A good description of the wholesome image she projected. She had that certain, knowing twinkle in those blue eyes that made you want to know her better. Beautiful, lovely lady with that remarkable slightly husky voice. Rest in peace Ms. Day

6  1stwarrior    last year

In the 50's and 60's, Mom and Dad would take us to see any movie Doris was in and, believe me, driving home, we'd all try to sing her songs.  Of course, with no luck but a lot of laughter.

RIP Ms. Day - you were a wonder and a super example to all of us in those days.

Atheist יוחנן בן אברהם אבינו
7  Atheist יוחנן בן אברהם אבינו    last year

Just saw a small item about Ms. Day which cited that before she became America's sweetheart of cinema she had an established career as a jazz singer and toured with Les Brown.  Never would have thought.  The picture below was taken at NYC's Aquarium Club in 1946:


7.1  author  JohnRussell  replied to  Atheist יוחנן בן אברהם אבינו @7    last year

Doris Day was not only a big band singer, she was one of the best in that genre. 

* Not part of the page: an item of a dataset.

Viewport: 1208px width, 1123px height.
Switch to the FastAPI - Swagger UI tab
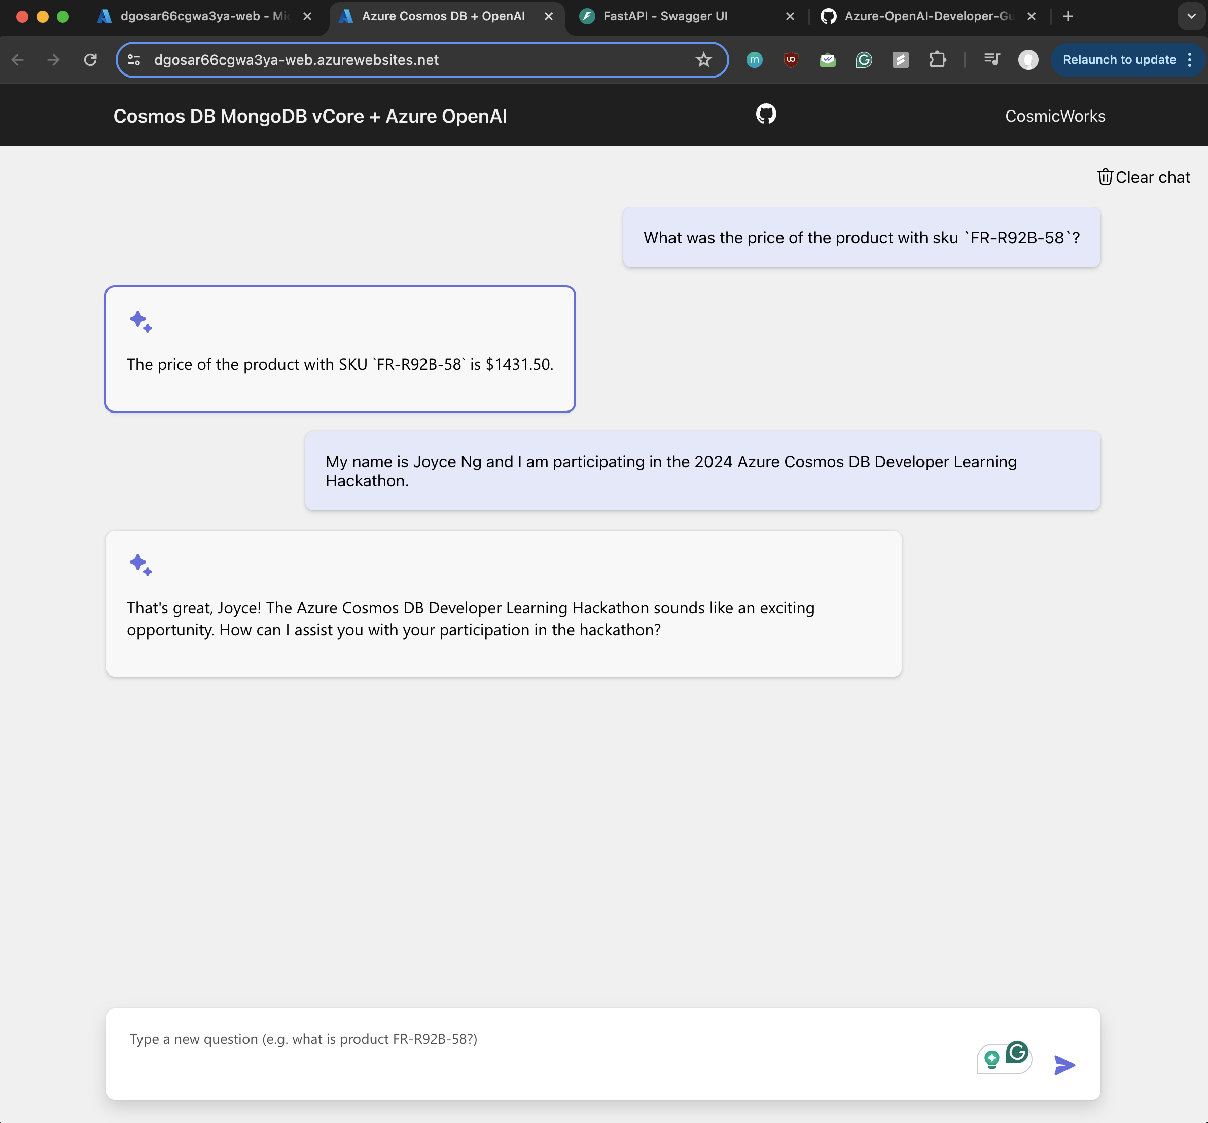pos(665,16)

Atheist יוחנן בן אברהם אבינו
7.1.1  Atheist יוחנן בן אברהם אבינו  replied to  JohnRussell @7.1    last year

And ripped to boot!  jrSmiley_93_smiley_image.jpg

8  author  JohnRussell    last year

Rafael Storm
4 years ago
Only four views since November 7th? WTF? Doris Day is one of the greatest performers of the 20th Century, and it's indicative of our culture that no one bothers to listen to her music on You Tube. Our world and its technology is spinning out of control, and everything and everyone has to be "in the minute," but not me. I'd prefer to kick back and listen to Doris sing "Send Me No Flowers" and Move Over, Darling"!